From Stonewall to AIDS, Framing Queer Desire

From Stonewall to AIDS, Framing Queer Desire

George Dureau, The Photographs is an album of the great photographic portraits made throughout the forty years of Dureau’s artistic career—a New Orleans romance between the photographer and his subjects.


All of Dureau’s exquisite photographs, many of them nudes, were made in his studio in the French Quarter of New Orleans, or on the city’s streets. He began photography for the pleasure of photographing his lovers, and as research material for his paintings. Only later on did he begin to take his photographs seriously as works of art in their own right. Many of his subjects became part of Dureau’s “extended family,” whom he photographed on different occasions over many years.


Surprisingly, only one book of Dureau’s photographs has been published: New Orleans, 1985, a modest paperback long out of print. This Aperture book is possible now because of the commitment of the community of Dureau’s supporters to see it happen. George Dureau, The Photographs is edited by Chris Boot, with a text by Philip Gefter.


George Dureau (born in New Orleans, 1930; died in New Orleans, 2014) was a painter, sculptor, and photographer known for his focus on the male nude. His paintings command regional and national recognition, and draw on classical and baroque traditions. His photographs of nudes, street people, and people who are maimed and deformed (often figures also incorporated within his paintings and sculptures), have garnered international acclaim. Often compared to Robert Mapplethorpe’s work, Dureau’s black male nudes predate Mapplethorpe’s Black Book pictures by several years. Also classically formal, they distinguish themselves from Mapplethorpe’s work by the nature of the connection between photographer and subject.


Dureau’s career has been the subject of retrospectives at the Ogden Museum of Southern Art (2006 and 2011) and the New Orleans Museum of Art (2009). The first exhibition of his photographs in New York (at Higher Pictures) was in 2012. Immersed in New Orleans’s unique art and culture throughout his life, Dureau became a widely known character of the French Quarter.

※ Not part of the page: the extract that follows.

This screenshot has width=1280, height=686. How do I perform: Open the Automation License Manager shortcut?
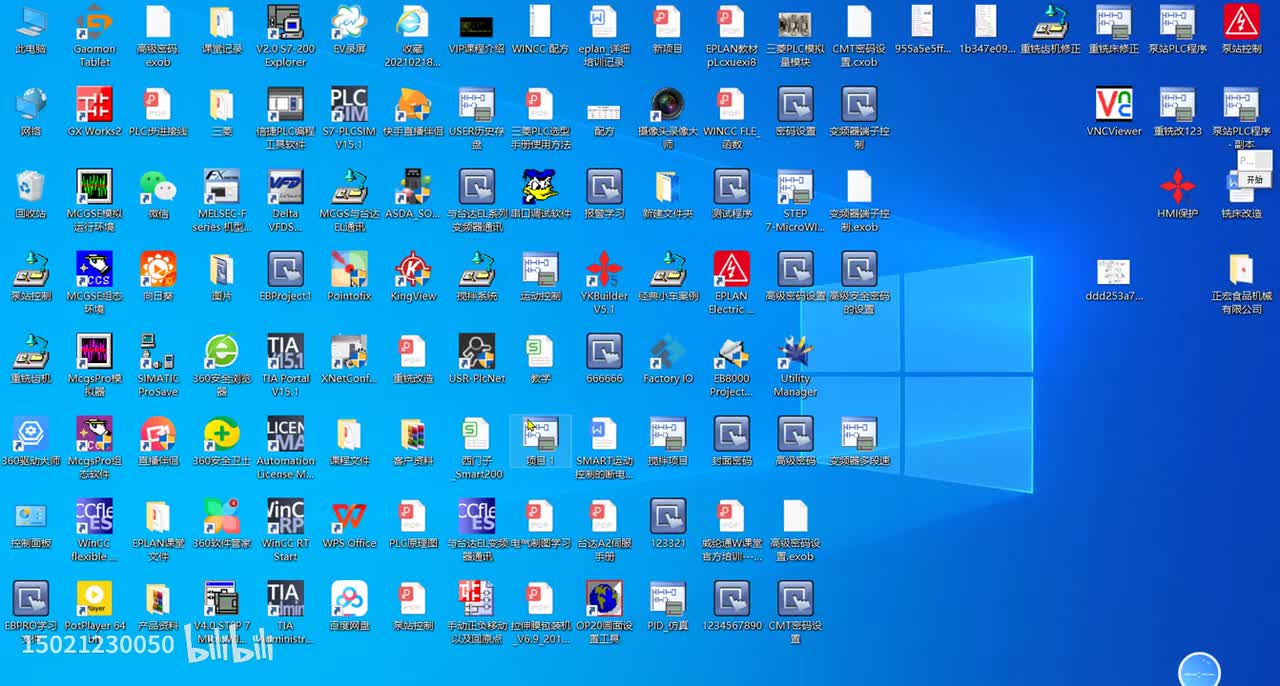coord(285,436)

Philip Gefter is the author of Wagstaff: Before and After Mapplethorpe (2014), a biography of Sam Wagstaff, and Photography After Frank (Aperture, 2009), a book of essays about photography. He produced the 2011 documentary Bill Cunningham New York. Gefter was on staff at the New York Times for fifteen years, where he wrote regularly about photography. He is currently at work on a biography of Richard Avedon.